TASK TO COMPLETE — Pictures are not part of the copy. Set down exactly the lines from the one containing "Expand the Сеть settings section" through the last line of the material below.

────────────────────

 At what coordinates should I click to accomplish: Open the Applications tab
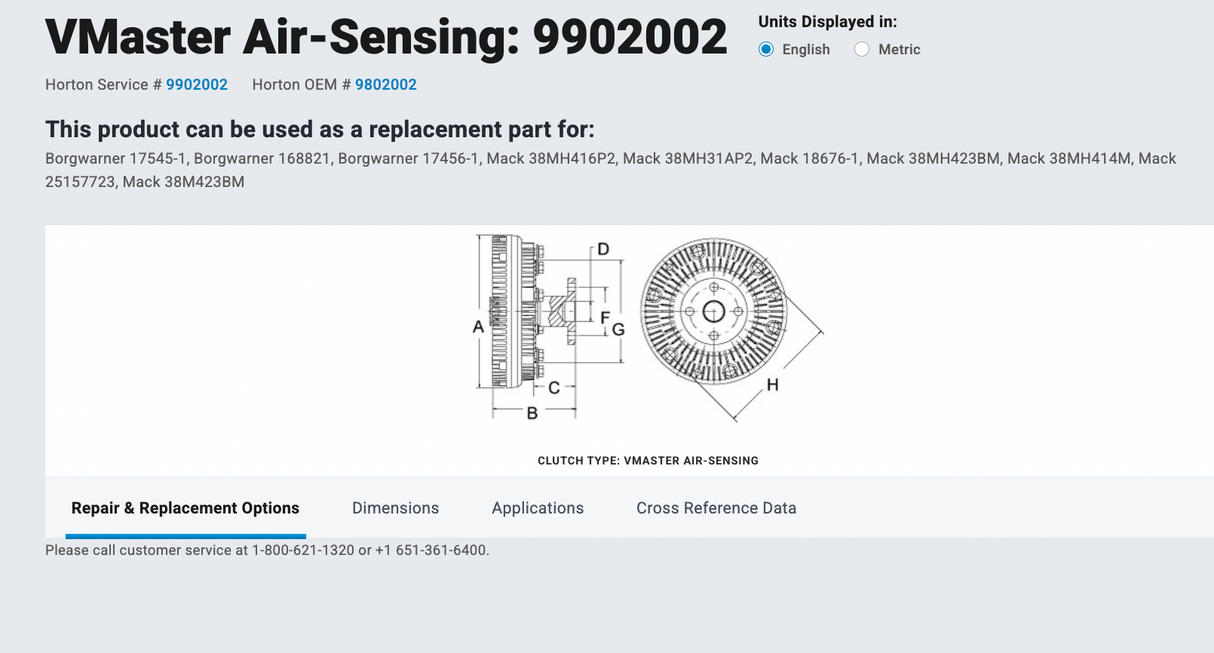pos(537,508)
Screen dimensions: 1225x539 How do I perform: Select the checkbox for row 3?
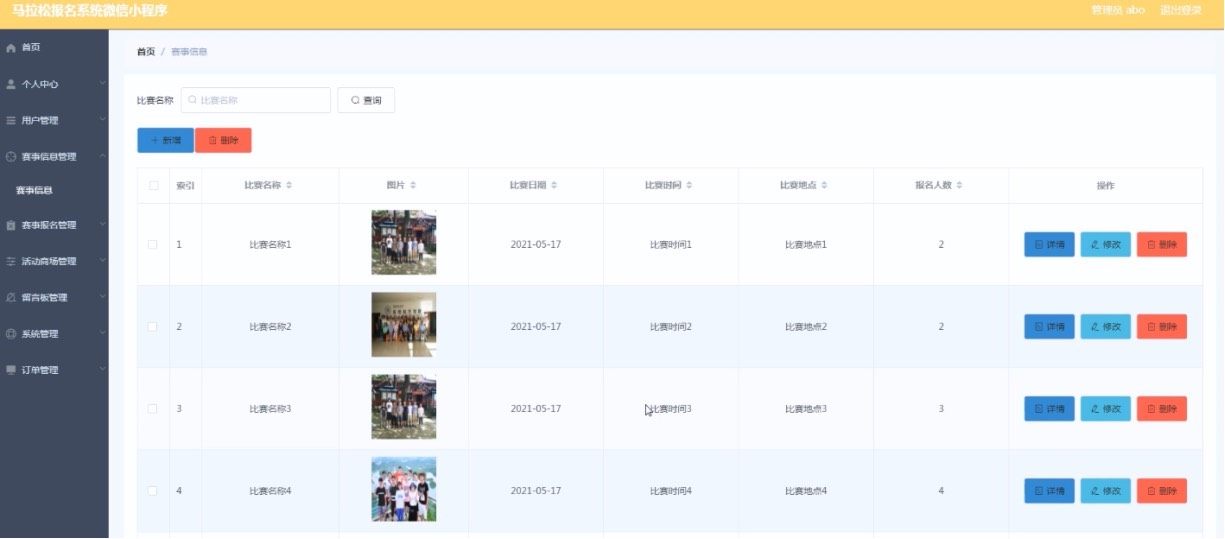153,409
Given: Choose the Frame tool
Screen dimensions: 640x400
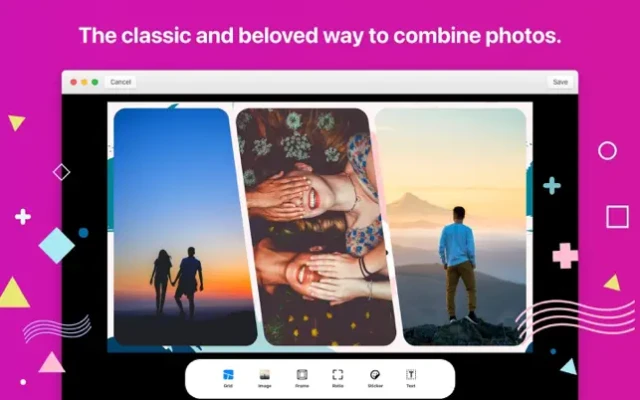Looking at the screenshot, I should click(302, 377).

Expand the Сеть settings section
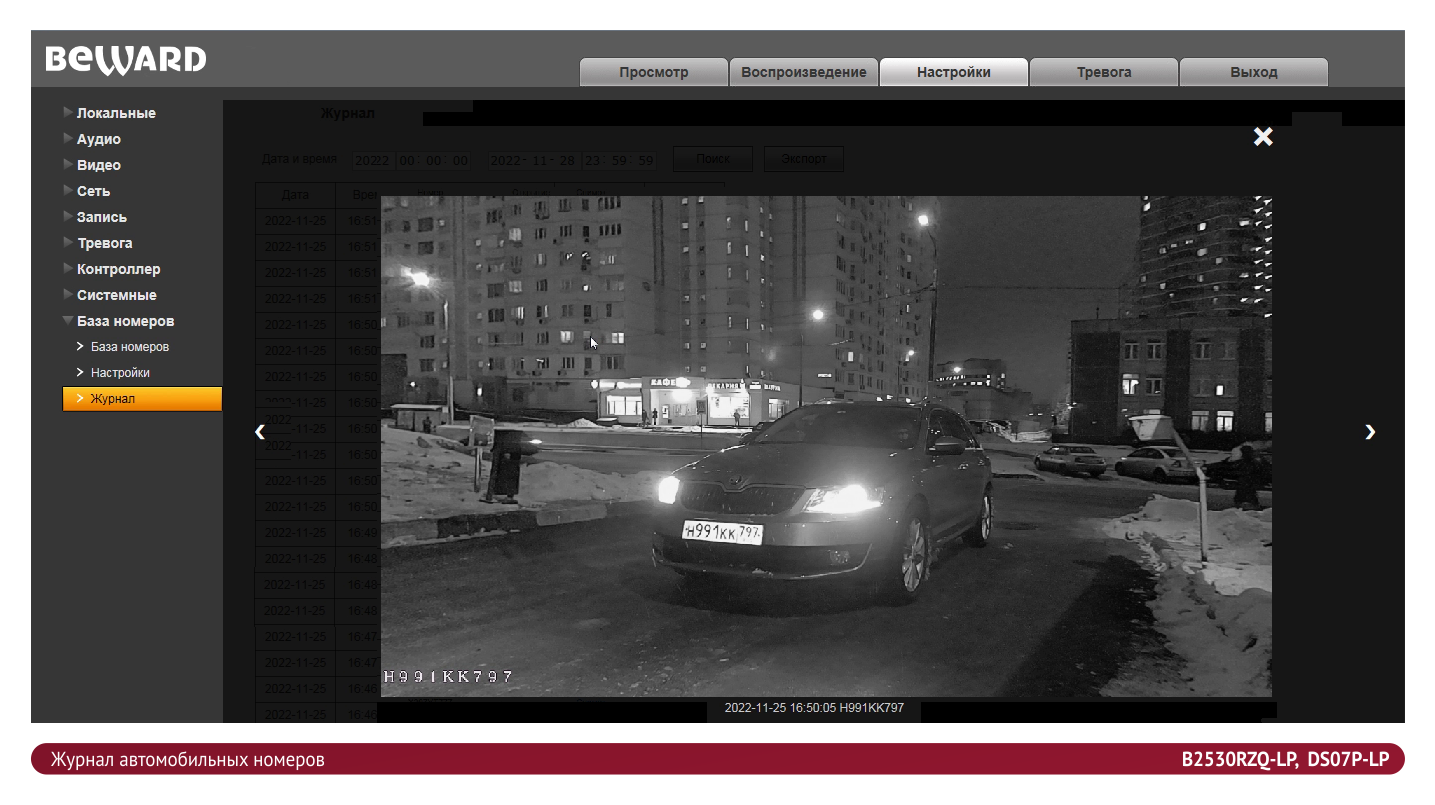[93, 191]
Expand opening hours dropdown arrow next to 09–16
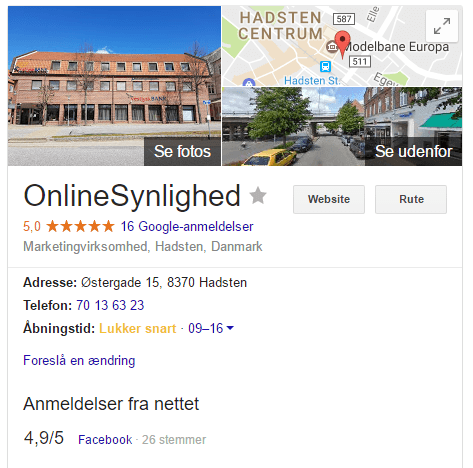 (230, 328)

────────────────────

SOLUTION TO THIS EXERCISE —
Expand the Сеть settings section
[93, 191]
Expand opening hours dropdown arrow next to 09–16
 (230, 328)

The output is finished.